Filming for the episode took place in Bryant Park and Grand Central Terminal on March 29, 2008. The cast and crew were also seen shooting a large outdoor pillow fight. In early April, filming took place at Broadway and Vernon Boulevard in Long Island City. A handcuffed Williams was seen running away from Hargitay and Meloni following an explosion in a building.

Actors Scott Adsit, Mo Rocca and Didi Conn also guest star in the episode, while talk show host Joe Scarborough appears as himself.

Law & Order: Special Victims Unit became only the third network prime-time drama to reach 200 episodes, behind the original Law & Order series and ER. Christopher Meloni expressed his joy for reaching 200 episodes of Law & Order: Special Victims Unit, saying that it was "awesome" and "almost surreal". He also enjoyed having Williams on set, calling it "an ultimate acting moment for me". His co-star Mariska Hargitay said that she was proud that Williams wanted to appear on the show, and that she considered it a milestone to be working with him.

==Reception==

===Ratings===
In its original broadcast, "Authority" was seen by 12.06 million viewers. It won the 10 p.m. hour with a 4.1 Nielsen rating in the 18–49 demographic, and an 11% audience share. In its original UK broadcast on Channel 5, the episode was seen by 830,000 viewers. It was the 28th most-watched show on the channel for the week ending November 20, 2011.

===Critical response===
"Authority" received a mixed response from critics. The Boston Heralds Mark A. Perigard disliked the episode and gave it a "D" rating. Perigard thought that the first half of the episode was reasonable, but felt that Stabler and Benson became incompetent and ignored police procedure for "an inane plot". Perigard also felt that Williams needed to be restrained by a decent plot and director, but he instead "hurtles off the rails" toward the end.

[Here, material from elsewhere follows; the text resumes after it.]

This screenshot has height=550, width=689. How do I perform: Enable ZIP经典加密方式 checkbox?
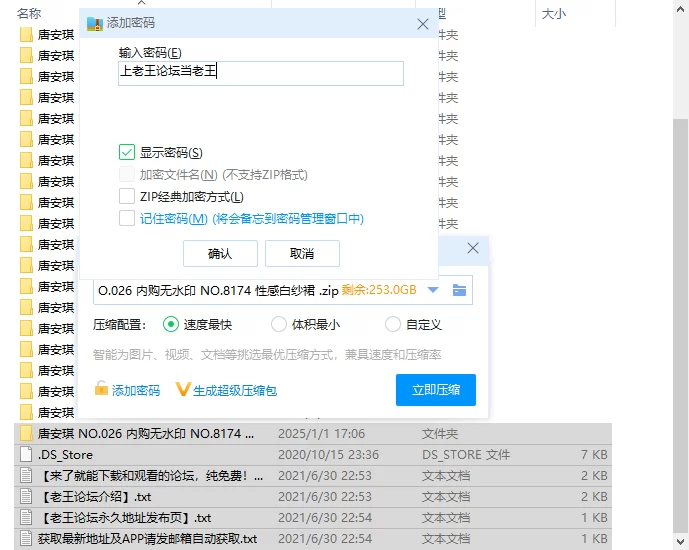[x=127, y=196]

David Kronke of the Los Angeles Daily News thought that anyone could have played the part of Merritt Rook, and that Williams spent the episode channeling his character from One Hour Photo (2002). Kronke also noted that "some pretty damning evidence seems to be overlooked at Rook's trial", and he believed that Stabler and Benson gave up too easily at the end.

Melissa Gaudron, writing for The Age, was thankful that Williams played Rook with "a little more psychopathic tendency" than his Mork & Mindy character. She branded the plot implausible and joked that the writers should have just romantically paired Stabler and Benson together.

Debi Enker, another reporter for The Age, liked that Williams appeared "in a more controlled mode", saying that he made the episode "mildly interesting". Enker called the conclusion "unsatisfying" and wondered whether it was leading to a future appearance by Rook.

Jane Rackham of the Radio Times enjoyed the moment when Rook defends himself in court, calling it a "cracking scene". She also called the ending an "intense final showdown".

Emily Wright of The Boston Globe believed that after his role in One Hour Photo, Merritt Rook was the creepiest role Williams had ever played.

Entertainment Weeklys Lanford Beard included "Authority" in his "16 Magnificent Milestone Episodes" feature. Beard dubbed the plot "chilling", and said that the episode "cranked up the volume to 11, adds layers of twisted motivation for Rook's action". Beard concluded that Rook had "a literally explosive grand exit".

Following Williams's death in August 2014, Julie Hinds of the Detroit Free Press named Merritt Rook as one of the actor's "five great unsung roles".

===Accolades===
For his portrayal of Merritt Rook, Williams received a nomination for Outstanding Guest Actor in a Drama Series at the 60th Primetime Emmy Awards. At the 35th People's Choice Awards, Williams won the Favorite Scene Stealing Guest Star accolade. Editor Karen Stern earned a nomination for Best Edited One-Hour Series for Commercial Television at the 2009 American Cinema Editors Awards.